The law of the hurricane is death to birds on the high seas, but “they must have gone inside there [the keys, that is, the unconscious—“the key” to the narrative] when they knew it was coming” (373). We all carry within us the emotional storm of the primal scene when the child’s desire is proscribed by the Law of the father: the choking episode may be read as the father’s prohibition while the wrecked shoreline is the image of the subject’s symbolic death. The mother-infant unit that constituted the child’s sense of wholeness is split by the Phallus (the storm) during the mirror phase. The big channel down the middle of the shore—a shore that was once whole—is the visual equivalent of the repression that cleaves the self and pro
duces the Other. Hemingway’s short story, like the workings of the unconscious mind, functions simultaneously on a realistic level of descriptive detail and on a symbolic level of covert desire. The narrator may be out to salvage what he can from the wrecked ship of the self, but in the glaucous depths of his unconscious lurk the images of failure.

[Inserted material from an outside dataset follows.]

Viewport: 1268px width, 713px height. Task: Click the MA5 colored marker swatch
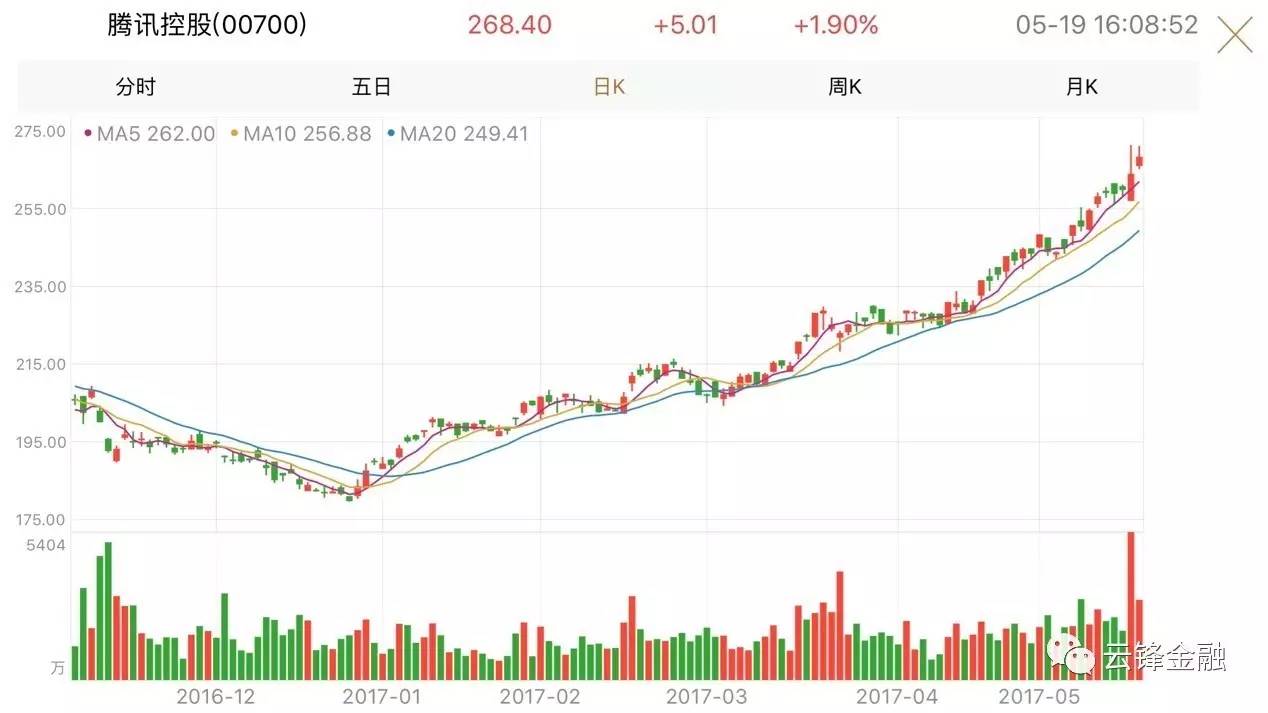pos(86,133)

Pieces of flesh float to the surface from a hole in the hull of the sunken liner “way down below near the bottom” (374). These pieces are like dream images that appear when the so-called censor is asleep and the opening between our conscious and unconscious worlds permits an exchange between the two. Consciousness is above the surface where the birds feed on the pieces that float into view. But “you couldn’t tell what they were” (374). You have to go below the surface to find out, and even then insight is not immediate. Although, at first, with the aid of the water glass, the narrator can “see everything sharp and clear” (374), it is not until later that he finds out that all the crew and passengers were dismembered by the exploding boilers when the water rushed in.
The sunken liner plays a double and ambivalent role. On the one hand it is the Phallus that is “a mile long” (374) and “as big as the whole world” (373), and on the other it is a “she.” The narrator drifts over “her” (373), and when he uses the heavy grapple in order to try to break the porthole, he “slides along the curved side of her” and has to let go lest he drown (375). The liner is thus the combined symbol of the father-mother unit that excludes the child. His “head felt cracked open” (375) from the depth and the exertion. The narrator rests in his skiff and his nose stops bleeding and he looks up into the sky where he sees “a million birds” (375). In spite of the birds that died in the storm, many have survived, and so has he, but he is bleeding and he was choked, and he feels guilty even though he has killed no one.